In the moon of falling leaves they came to Pile of Rocks River, and after three months went on to winter on Yellow River. Next summer they wandered down the Musselshell, crossed the Big River and thence westward by way of the Little Rockies and the Bear Paw Mountains to the Marias. Even paradise has its geography.
“Rifle and pistol were now useless as the last rounds of powder and ball had been fired. But what mattered that? Had they not their bows and great sheaves of arrows? In the spring they had planted on the banks of the Judith a large patch of their own tobacco which they would harvest in due time.

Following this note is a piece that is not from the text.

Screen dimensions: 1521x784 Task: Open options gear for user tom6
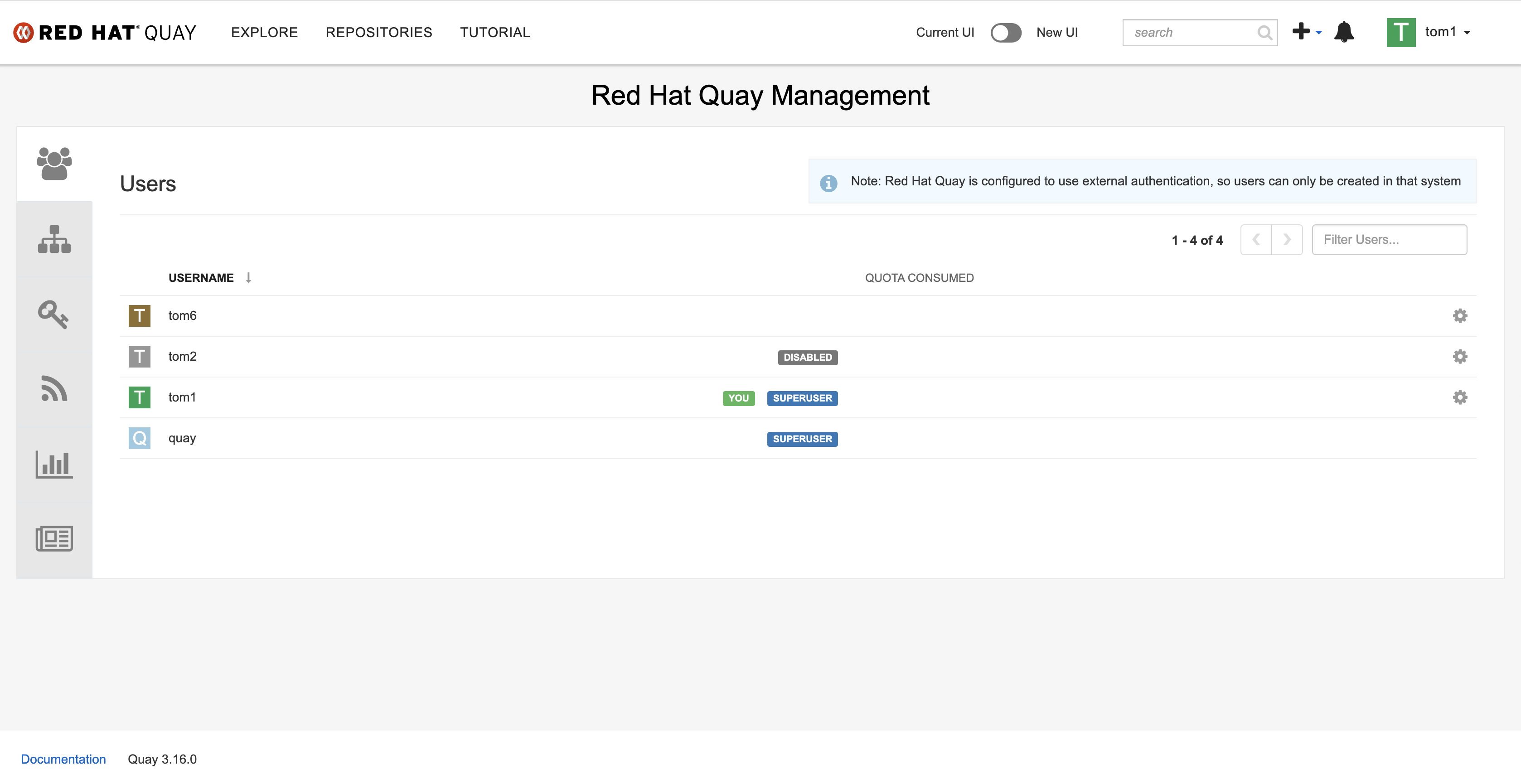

“One by one young Rising Wolf’s garments were worn out and cast aside. The women of the lodge tanned deerskins and bighorn (sheep) and from them Lone Walker himself cut and sewed shirts and leggings, which he wore in their place. It was not permitted for women to make men’s clothing. So ere long he was dressed in full Indian costume, even to the belt and breech-clout, and his hair grew so that it fell in rippling waves down over his shoulders.” A warrior never cut his hair, so white men living with Indians followed their fashion, else they were not admitted to rank as warriors. “He began to think of braiding it. Ap-ah’-ki, the shy young daughter of the chief, made his footwear—thin parfleche (arrow-proof)—soled moccasins (skin-shoes) for summer, beautifully embroidered with colored porcupine quills; thick, soft warm ones of buffalo robe for winter.
“‘I could not help but notice her,’ he said, ‘on the first night I stayed in her father’s lodge.... I learned the language easily, quickly, yet I never spoke to her nor she to me, for, as you know, the Blackfeet think it unseemly for youths and maidens to do so.
“‘One evening a man came into the lodge and began to praise a certain youth with whom I had often hunted; spoke of his bravery, his kindness, his wealth, and ended by saying that the young fellow presented to Lone Walker thirty horses, and wished, with Ap-ah’-ki, to set up a lodge of his own. I glanced at the girl and caught her looking at me; such a look! expressing at once fear, despair and something else which I dared not believe I interpreted aright. The chief spoke: “Tell your friend,” he said, “that all you have spoken of him is true; I know that he is a real man, a good, kind, brave, generous young man, yet for all that I can not give him my daughter.”